**Request**
Output the lines below as a JSON list of strings, one string per line, with blank lines omitted.

**Task inputs**
********************

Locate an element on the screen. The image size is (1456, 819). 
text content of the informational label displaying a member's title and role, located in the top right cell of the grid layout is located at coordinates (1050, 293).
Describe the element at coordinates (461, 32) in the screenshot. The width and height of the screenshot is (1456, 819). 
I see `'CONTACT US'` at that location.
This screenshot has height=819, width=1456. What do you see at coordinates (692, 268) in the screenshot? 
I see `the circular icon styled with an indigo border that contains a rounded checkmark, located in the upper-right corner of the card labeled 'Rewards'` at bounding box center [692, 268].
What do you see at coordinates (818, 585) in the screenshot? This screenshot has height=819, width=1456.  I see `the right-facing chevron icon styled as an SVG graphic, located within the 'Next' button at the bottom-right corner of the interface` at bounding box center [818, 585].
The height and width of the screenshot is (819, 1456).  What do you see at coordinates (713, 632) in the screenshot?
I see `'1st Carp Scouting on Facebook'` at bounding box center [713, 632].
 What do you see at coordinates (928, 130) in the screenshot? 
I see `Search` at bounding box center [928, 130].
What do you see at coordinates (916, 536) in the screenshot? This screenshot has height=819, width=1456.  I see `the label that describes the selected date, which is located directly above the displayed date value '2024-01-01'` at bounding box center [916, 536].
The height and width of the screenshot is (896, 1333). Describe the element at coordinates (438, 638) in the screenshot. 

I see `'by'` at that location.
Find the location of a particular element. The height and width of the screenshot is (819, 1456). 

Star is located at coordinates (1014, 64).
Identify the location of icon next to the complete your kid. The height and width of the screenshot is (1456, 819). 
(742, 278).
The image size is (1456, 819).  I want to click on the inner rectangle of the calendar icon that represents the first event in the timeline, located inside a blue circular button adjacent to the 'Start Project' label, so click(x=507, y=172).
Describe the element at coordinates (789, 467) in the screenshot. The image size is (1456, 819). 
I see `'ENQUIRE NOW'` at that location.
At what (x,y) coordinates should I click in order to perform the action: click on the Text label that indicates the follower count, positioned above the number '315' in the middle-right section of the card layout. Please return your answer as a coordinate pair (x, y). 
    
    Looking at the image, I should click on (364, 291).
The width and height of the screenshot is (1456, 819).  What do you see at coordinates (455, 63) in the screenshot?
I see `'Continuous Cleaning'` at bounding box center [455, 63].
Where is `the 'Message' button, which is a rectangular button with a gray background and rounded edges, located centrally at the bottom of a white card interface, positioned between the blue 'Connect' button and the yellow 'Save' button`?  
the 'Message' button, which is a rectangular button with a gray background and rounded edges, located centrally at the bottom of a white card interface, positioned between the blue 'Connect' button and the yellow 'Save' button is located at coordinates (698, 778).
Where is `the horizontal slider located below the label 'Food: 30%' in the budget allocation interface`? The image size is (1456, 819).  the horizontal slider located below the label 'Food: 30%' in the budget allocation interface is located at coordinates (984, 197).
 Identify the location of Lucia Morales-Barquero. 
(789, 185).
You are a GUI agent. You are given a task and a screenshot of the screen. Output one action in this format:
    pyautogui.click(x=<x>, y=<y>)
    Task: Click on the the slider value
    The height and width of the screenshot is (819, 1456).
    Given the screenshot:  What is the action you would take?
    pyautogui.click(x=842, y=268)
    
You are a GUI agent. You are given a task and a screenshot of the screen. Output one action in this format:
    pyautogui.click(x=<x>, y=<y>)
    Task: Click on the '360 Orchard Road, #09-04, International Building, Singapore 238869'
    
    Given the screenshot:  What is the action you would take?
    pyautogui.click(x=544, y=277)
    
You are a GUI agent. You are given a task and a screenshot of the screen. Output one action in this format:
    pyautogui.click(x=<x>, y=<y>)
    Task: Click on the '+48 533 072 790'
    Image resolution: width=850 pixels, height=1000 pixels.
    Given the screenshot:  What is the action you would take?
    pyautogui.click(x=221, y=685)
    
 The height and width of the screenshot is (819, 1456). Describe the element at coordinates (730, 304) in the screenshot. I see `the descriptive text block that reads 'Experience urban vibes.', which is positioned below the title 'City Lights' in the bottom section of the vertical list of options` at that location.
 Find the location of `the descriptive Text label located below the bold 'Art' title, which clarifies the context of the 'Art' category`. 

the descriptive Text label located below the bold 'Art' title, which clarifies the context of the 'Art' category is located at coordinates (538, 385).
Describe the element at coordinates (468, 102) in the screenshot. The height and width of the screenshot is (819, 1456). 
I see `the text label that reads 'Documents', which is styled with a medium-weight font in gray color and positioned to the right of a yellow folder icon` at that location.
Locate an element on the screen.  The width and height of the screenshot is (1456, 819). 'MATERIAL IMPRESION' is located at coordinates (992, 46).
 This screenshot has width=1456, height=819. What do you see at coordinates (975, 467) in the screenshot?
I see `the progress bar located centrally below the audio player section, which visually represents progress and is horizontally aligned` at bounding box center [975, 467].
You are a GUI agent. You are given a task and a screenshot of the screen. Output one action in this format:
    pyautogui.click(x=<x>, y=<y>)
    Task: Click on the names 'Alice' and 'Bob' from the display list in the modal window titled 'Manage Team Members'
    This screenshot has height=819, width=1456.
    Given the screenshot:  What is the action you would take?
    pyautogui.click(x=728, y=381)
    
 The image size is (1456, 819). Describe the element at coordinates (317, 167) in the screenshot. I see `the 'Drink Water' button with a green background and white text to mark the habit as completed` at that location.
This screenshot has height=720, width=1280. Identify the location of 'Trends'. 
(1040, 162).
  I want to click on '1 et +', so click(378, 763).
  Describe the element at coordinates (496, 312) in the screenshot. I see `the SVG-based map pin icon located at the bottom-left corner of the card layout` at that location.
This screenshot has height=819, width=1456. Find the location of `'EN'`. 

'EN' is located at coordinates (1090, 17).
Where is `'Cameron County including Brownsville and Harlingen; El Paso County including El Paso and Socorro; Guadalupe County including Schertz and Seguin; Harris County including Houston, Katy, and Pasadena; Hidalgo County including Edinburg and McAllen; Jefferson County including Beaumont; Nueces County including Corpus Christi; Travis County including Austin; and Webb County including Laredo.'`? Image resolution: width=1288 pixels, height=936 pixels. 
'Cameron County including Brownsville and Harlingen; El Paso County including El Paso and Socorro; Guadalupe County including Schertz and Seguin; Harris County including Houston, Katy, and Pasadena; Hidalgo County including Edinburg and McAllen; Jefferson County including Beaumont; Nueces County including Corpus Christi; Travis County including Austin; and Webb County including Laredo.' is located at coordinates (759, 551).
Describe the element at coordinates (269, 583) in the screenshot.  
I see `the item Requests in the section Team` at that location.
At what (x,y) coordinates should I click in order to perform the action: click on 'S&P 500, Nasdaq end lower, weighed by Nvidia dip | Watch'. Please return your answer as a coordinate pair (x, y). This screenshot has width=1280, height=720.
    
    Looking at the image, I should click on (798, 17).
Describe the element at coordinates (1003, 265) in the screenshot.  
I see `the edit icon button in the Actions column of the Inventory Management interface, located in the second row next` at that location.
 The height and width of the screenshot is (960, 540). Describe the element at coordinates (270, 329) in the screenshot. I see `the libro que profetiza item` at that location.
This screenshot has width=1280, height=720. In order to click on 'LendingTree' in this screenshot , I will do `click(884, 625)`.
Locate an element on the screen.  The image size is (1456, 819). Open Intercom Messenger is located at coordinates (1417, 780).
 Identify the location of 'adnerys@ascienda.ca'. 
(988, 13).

********************

**Response**
[
  "Locate an element on the screen. The image size is (1456, 819). ",
  "text content of the informational label displaying a member's title and role, located in the top right cell of the grid layout is located at coordinates (1050, 293).",
  "Describe the element at coordinates (461, 32) in the screenshot. The width and height of the screenshot is (1456, 819). ",
  "I see `'CONTACT US'` at that location.",
  "This screenshot has height=819, width=1456. What do you see at coordinates (692, 268) in the screenshot? ",
  "I see `the circular icon styled with an indigo border that contains a rounded checkmark, located in the upper-right corner of the card labeled 'Rewards'` at bounding box center [692, 268].",
  "What do you see at coordinates (818, 585) in the screenshot? This screenshot has height=819, width=1456.  I see `the right-facing chevron icon styled as an SVG graphic, located within the 'Next' button at the bottom-right corner of the interface` at bounding box center [818, 585].",
  "The height and width of the screenshot is (819, 1456).  What do you see at coordinates (713, 632) in the screenshot?",
  "I see `'1st Carp Scouting on Facebook'` at bounding box center [713, 632].",
  " What do you see at coordinates (928, 130) in the screenshot? ",
  "I see `Search` at bounding box center [928, 130].",
  "What do you see at coordinates (916, 536) in the screenshot? This screenshot has height=819, width=1456.  I see `the label that describes the selected date, which is located directly above the displayed date value '2024-01-01'` at bounding box center [916, 536].",
  "The height and width of the screenshot is (896, 1333). Describe the element at coordinates (438, 638) in the screenshot. ",
  "I see `'by'` at that location.",
  "Find the location of a particular element. The height and width of the screenshot is (819, 1456). ",
  "Star is located at coordinates (1014, 64).",
  "Identify the location of icon next to the complete your kid. The height and width of the screenshot is (1456, 819). ",
  "(742, 278).",
  "The image size is (1456, 819).  I want to click on the inner rectangle of the calendar icon that represents the first event in the timeline, located inside a blue circular button adjacent to the 'Start Project' label, so click(x=507, y=172).",
  "Describe the element at coordinates (789, 467) in the screenshot. The image size is (1456, 819). ",
  "I see `'ENQUIRE NOW'` at that location.",
  "At what (x,y) coordinates should I click in order to perform the action: click on the Text label that indicates the follower count, positioned above the number '315' in the middle-right section of the card layout. Please return your answer as a coordinate pair (x, y). ",
  "    Looking at the image, I should click on (364, 291).",
  "The width and height of the screenshot is (1456, 819).  What do you see at coordinates (455, 63) in the screenshot?",
  "I see `'Continuous Cleaning'` at bounding box center [455, 63].",
  "Where is `the 'Message' button, which is a rectangular button with a gray background and rounded edges, located centrally at the bottom of a white card interface, positioned between the blue 'Connect' button and the yellow 'Save' button`?  ",
  "the 'Message' button, which is a rectangular button with a gray background and rounded edges, located centrally at the bottom of a white card interface, positioned between the blue 'Connect' button and the yellow 'Save' button is located at coordinates (698, 778).",
  "Where is `the horizontal slider located below the label 'Food: 30%' in the budget allocation interface`? The image size is (1456, 819).  the horizontal slider located below the label 'Food: 30%' in the budget allocation interface is located at coordinates (984, 197).",
  " Identify the location of Lucia Morales-Barquero. ",
  "(789, 185).",
  "You are a GUI agent. You are given a task and a screenshot of the screen. Output one action in this format:",
  "    pyautogui.click(x=<x>, y=<y>)",
  "    Task: Click on the the slider value",
  "    The height and width of the screenshot is (819, 1456).",
  "    Given the screenshot:  What is the action you would take?",
  "    pyautogui.click(x=842, y=268)",
  "You are a GUI agent. You are given a task and a screenshot of the screen. Output one action in this format:",
  "    pyautogui.click(x=<x>, y=<y>)",
  "    Task: Click on the '360 Orchard Road, #09-04, International Building, Singapore 238869'",
  "    Given the screenshot:  What is the action you would take?",
  "    pyautogui.click(x=544, y=277)",
  "You are a GUI agent. You are given a task and a screenshot of the screen. Output one action in this format:",
  "    pyautogui.click(x=<x>, y=<y>)",
  "    Task: Click on the '+48 533 072 790'",
  "    Image resolution: width=850 pixels, height=1000 pixels.",
  "    Given the screenshot:  What is the action you would take?",
  "    pyautogui.click(x=221, y=685)",
  " The height and width of the screenshot is (819, 1456). Describe the element at coordinates (730, 304) in the screenshot. I see `the descriptive text block that reads 'Experience urban vibes.', which is positioned below the title 'City Lights' in the bottom section of the vertical list of options` at that location.",
  " Find the location of `the descriptive Text label located below the bold 'Art' title, which clarifies the context of the 'Art' category`. ",
  "the descriptive Text label located below the bold 'Art' title, which clarifies the context of the 'Art' category is located at coordinates (538, 385).",
  "Describe the element at coordinates (468, 102) in the screenshot. The height and width of the screenshot is (819, 1456). ",
  "I see `the text label that reads 'Documents', which is styled with a medium-weight font in gray color and positioned to the right of a yellow folder icon` at that location.",
  "Locate an element on the screen.  The width and height of the screenshot is (1456, 819). 'MATERIAL IMPRESION' is located at coordinates (992, 46).",
  " This screenshot has width=1456, height=819. What do you see at coordinates (975, 467) in the screenshot?",
  "I see `the progress bar located centrally below the audio player section, which visually represents progress and is horizontally aligned` at bounding box center [975, 467].",
  "You are a GUI agent. You are given a task and a screenshot of the screen. Output one action in this format:",
  "    pyautogui.click(x=<x>, y=<y>)",
  "    Task: Click on the names 'Alice' and 'Bob' from the display list in the modal window titled 'Manage Team Members'",
  "    This screenshot has height=819, width=1456.",
  "    Given the screenshot:  What is the action you would take?",
  "    pyautogui.click(x=728, y=381)",
  " The image size is (1456, 819). Describe the element at coordinates (317, 167) in the screenshot. I see `the 'Drink Water' button with a green background and white text to mark the habit as completed` at that location.",
  "This screenshot has height=720, width=1280. Identify the location of 'Trends'. ",
  "(1040, 162).",
  "  I want to click on '1 et +', so click(378, 763).",
  "  Describe the element at coordinates (496, 312) in the screenshot. I see `the SVG-based map pin icon located at the bottom-left corner of the card layout` at that location.",
  "This screenshot has height=819, width=1456. Find the location of `'EN'`. ",
  "'EN' is located at coordinates (1090, 17).",
  "Where is `'Cameron County including Brownsville and Harlingen; El Paso County including El Paso and Socorro; Guadalupe County including Schertz and Seguin; Harris County including Houston, Katy, and Pasadena; Hidalgo County including Edinburg and McAllen; Jefferson County including Beaumont; Nueces County including Corpus Christi; Travis County including Austin; and Webb County including Laredo.'`? Image resolution: width=1288 pixels, height=936 pixels. ",
  "'Cameron County including Brownsville and Harlingen; El Paso County including El Paso and Socorro; Guadalupe County including Schertz and Seguin; Harris County including Houston, Katy, and Pasadena; Hidalgo County including Edinburg and McAllen; Jefferson County including Beaumont; Nueces County including Corpus Christi; Travis County including Austin; and Webb County including Laredo.' is located at coordinates (759, 551).",
  "Describe the element at coordinates (269, 583) in the screenshot.  ",
  "I see `the item Requests in the section Team` at that location.",
  "At what (x,y) coordinates should I click in order to perform the action: click on 'S&P 500, Nasdaq end lower, weighed by Nvidia dip | Watch'. Please return your answer as a coordinate pair (x, y). This screenshot has width=1280, height=720.",
  "    Looking at the image, I should click on (798, 17).",
  "Describe the element at coordinates (1003, 265) in the screenshot.  ",
  "I see `the edit icon button in the Actions column of the Inventory Management interface, located in the second row next` at that location.",
  " The height and width of the screenshot is (960, 540). Describe the element at coordinates (270, 329) in the screenshot. I see `the libro que profetiza item` at that location.",
  "This screenshot has width=1280, height=720. In order to click on 'LendingTree' in this screenshot , I will do `click(884, 625)`.",
  "Locate an element on the screen.  The image size is (1456, 819). Open Intercom Messenger is located at coordinates (1417, 780).",
  " Identify the location of 'adnerys@ascienda.ca'. ",
  "(988, 13)."
]